Why it matters: The new administration seeks to bring long-term interest rates lower, Treasury Secretary Scott Bessent said Wednesday — and Fed rate cuts aren't necessarily the way to achieve that.
- The Fed controls short-term interest rates, but longer-term rates — which determine the federal government's borrowing costs, as well as home mortgages and many corporate borrowing rates — are set in the open market and reflect investors' expectations of how the economy will evolve.
- Bessent's case — which is consistent with Trump's recent rhetoric — is that what the economy needs is not further rate cuts from the Fed, but deregulatory and fiscal policies that improve the economy's supply-side potential.
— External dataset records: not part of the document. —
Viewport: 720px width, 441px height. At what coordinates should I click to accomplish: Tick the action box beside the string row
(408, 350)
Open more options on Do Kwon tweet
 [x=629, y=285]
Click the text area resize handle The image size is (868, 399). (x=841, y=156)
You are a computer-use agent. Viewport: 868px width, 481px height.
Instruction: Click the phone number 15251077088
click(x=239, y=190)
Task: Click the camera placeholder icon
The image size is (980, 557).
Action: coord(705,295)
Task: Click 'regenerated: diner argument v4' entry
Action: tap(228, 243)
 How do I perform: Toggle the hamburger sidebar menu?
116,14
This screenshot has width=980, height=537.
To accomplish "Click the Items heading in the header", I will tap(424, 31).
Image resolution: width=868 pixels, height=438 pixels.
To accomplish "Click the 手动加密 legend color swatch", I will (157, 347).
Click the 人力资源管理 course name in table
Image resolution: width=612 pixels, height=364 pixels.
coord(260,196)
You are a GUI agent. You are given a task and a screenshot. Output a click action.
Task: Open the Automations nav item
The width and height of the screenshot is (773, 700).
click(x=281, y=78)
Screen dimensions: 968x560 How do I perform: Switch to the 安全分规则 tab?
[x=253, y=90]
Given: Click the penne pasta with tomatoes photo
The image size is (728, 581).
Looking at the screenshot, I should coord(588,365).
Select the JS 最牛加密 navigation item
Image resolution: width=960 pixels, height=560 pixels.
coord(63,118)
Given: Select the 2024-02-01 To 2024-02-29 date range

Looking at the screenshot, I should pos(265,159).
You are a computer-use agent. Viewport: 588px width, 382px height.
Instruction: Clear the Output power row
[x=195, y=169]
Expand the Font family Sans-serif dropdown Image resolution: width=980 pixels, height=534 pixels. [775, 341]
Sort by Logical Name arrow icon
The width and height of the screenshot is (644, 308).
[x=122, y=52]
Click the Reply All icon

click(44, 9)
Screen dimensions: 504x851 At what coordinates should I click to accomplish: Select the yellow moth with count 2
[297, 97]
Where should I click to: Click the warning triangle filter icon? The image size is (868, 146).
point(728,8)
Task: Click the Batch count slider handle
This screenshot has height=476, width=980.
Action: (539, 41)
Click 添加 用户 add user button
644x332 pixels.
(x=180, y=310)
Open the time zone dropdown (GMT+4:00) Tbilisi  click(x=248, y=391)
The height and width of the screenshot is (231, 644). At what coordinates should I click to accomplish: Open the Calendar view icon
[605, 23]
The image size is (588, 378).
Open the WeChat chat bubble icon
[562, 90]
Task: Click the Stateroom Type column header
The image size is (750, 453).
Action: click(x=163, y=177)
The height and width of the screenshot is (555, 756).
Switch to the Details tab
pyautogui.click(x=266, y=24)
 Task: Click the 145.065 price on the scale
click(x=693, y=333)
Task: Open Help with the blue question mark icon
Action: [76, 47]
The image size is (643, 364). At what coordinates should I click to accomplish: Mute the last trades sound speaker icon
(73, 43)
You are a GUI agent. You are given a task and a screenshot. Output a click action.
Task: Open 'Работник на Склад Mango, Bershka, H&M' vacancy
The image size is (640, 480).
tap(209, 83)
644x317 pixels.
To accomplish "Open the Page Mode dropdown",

What they're saying: Appearing Wednesday on Fox Business, Bessent said that the president wants lower rates but that "he and I are focused on the 10-year Treasury and what is the yield of that?" The Fed, he told Larry Kudlow, "did a jumbo rate cut and the 10-year rate went up."
- The president "is not calling for the Fed to lower rates," Bessent added. "He believes ... if we deregulate the economy, if we get this tax bill done, if we get energy down, then rates will take care of themselves and the dollar will take care of itself."
- "Now, I've seen, this year, despite the growth estimates going up, 10-year [yields] coming down because I believe the bond market is recognizing that ... energy prices will be lower and we can have non-inflationary growth."
- "You know, we cut the spending ... we get more efficiency in government, and we're going to go into a good interest rate cycle."
The intrigue: When the Fed elected not to cut its short-term interest rate target last week, Trump did not attack the central bank for that non-action. Instead, he slammed the Fed for allowing inflation to take off in the first place.
Between the lines: Trump has no compunction about bashing the Fed when it is running monetary policy tighter than he would like, as in 2018. But that is not the current stance of his administration.
- Bessent's observation that longer-term rates have risen since the Fed began its rate-cutting cycle in September is accurate.
- One possible factor is that bond investors believe the Fed eased policy more than was justified by economic conditions, which would imply higher rates and inflation in the years to come.
- It's the inverse of a pattern seen in late 2015 and late 2018, when the Fed raised its policy interest rate but longer-term rates fell, as traders bet that they had made a policy error that risked recession.
Of note: Bessent and other Trump allies previously sharply criticized the Biden administration for shifting the Treasury's debt issuance toward shorter-term securities, which they viewed as a politically motivated shadow monetary stimulus.
- But in the first bond issuance announcement of Trump's term on Wednesday, the Treasury Department stuck with its Biden-era balance of short-term and long-term debt.
- That contributed to a drop in longer-term yields Wednesday.